Mark Tompkins American performer, singer, choreographer and teacher based in Paris since 1973, he founds the Company I.D.A. in 1983. He fabricates unidentified performance objects that mix dance, music, voice and text inspired by popular culture: music hall, vaudeville, burlesque and musical comedy. In 2008, he receives the SACD prize for Choreography for all of his work. Renowned for his transmission and passion of real time composition, he collaborates with dancers and musicians.
These interviews conducted by performer and researcher Sílvia Pinto Coelho focus on the role that procrastination can have on creative processes. Slowing down creation and research can be a way of recognizing that the act of delaying, of making things last, can lead to a fertile process of inventing the unknown. Improvisors and artists from the fields of dance and performance talk about their methodologies and ideas in this reformed version of Procrastination Marathon.
Christine de Smedt, one of the protagonists of Crash Landing with Meg Stuart and David Hernandez in the 1990’s, joins us for a current reflection about the contradictory feelings she has about the various types of improvisation. “In improvisation we also organize distraction, joining people, or joining the things that we still don’t understand in order to catapult us to another level. (…) I think that, in this sense, improvisation also holds a profound element of transformation.” (CS).
Mark Tompkins states that “procrastinating can be very positive, as long as we don’t allow ourselves to slip into ‘on hold’ mode. Procrastinating can simply be – ‘Well, I like where I am, why should I go around doing crazy things if I feel fine right here? Or, when I am running, why should I stop there only because it seems as if I should? That is my idea of procrastinating. And in life I am quite the procrastinator, but not in the good sense.” (MT)
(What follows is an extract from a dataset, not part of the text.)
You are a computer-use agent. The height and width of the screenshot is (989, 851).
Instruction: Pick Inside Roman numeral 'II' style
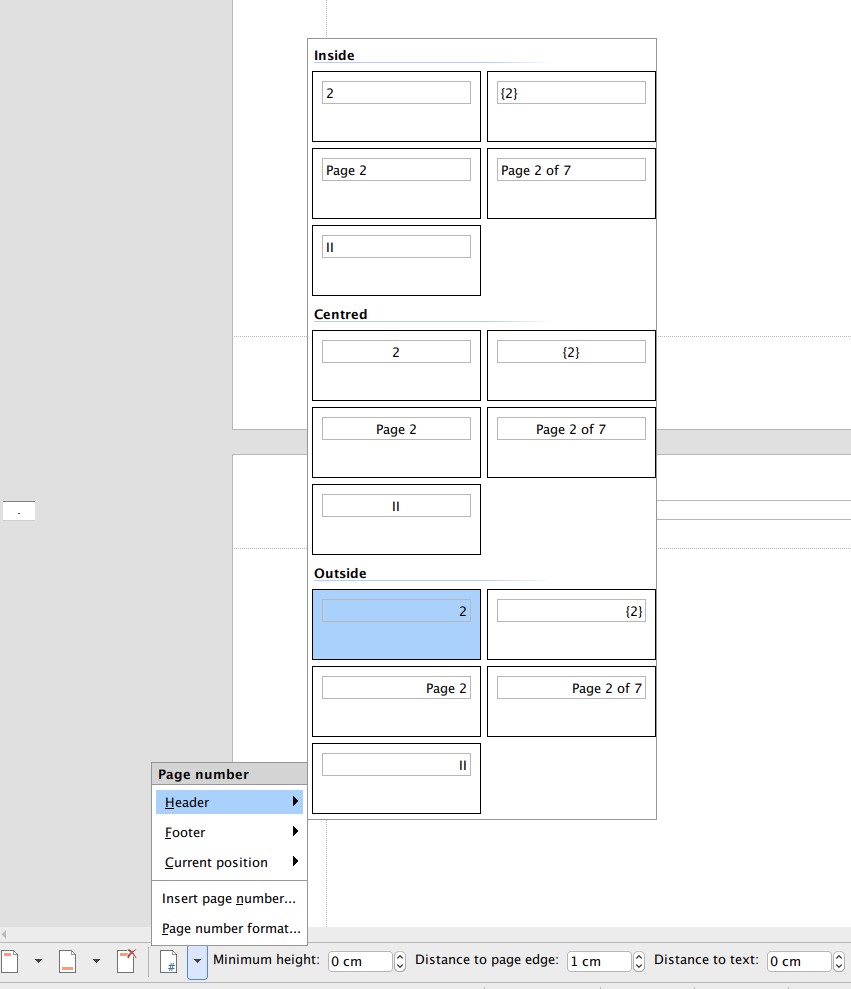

The Procrastination Marathon, scheduled to take place on the seventh of June, at the Jardim Botânico de Lisboa, was postponed… Or, is this precisely what it is: something that begins as soon as it is announced, and which is indefinitely delayed. Could this be a part of the procrastination project? If so, a marathon only underlines what already exists, but disguised as numerous plans for accomplishment. So, are they plans for postponing, or for procrastinating? If for “covidic” reasons confinement is prolonged, the meeting is reflective, in lieu of providing a real life gathering. Eight interviews about the power of these encounters were proposed and are now available on the TBA website. In place of a procrastination marathon we have access to concrete discourses, approaching encounters that are difficult to describe. What is improvising? Conversing? Playing? Finding relationships, connections, nexuses? Positioning ourselves? Knowing how to perpetuate the place of not knowing?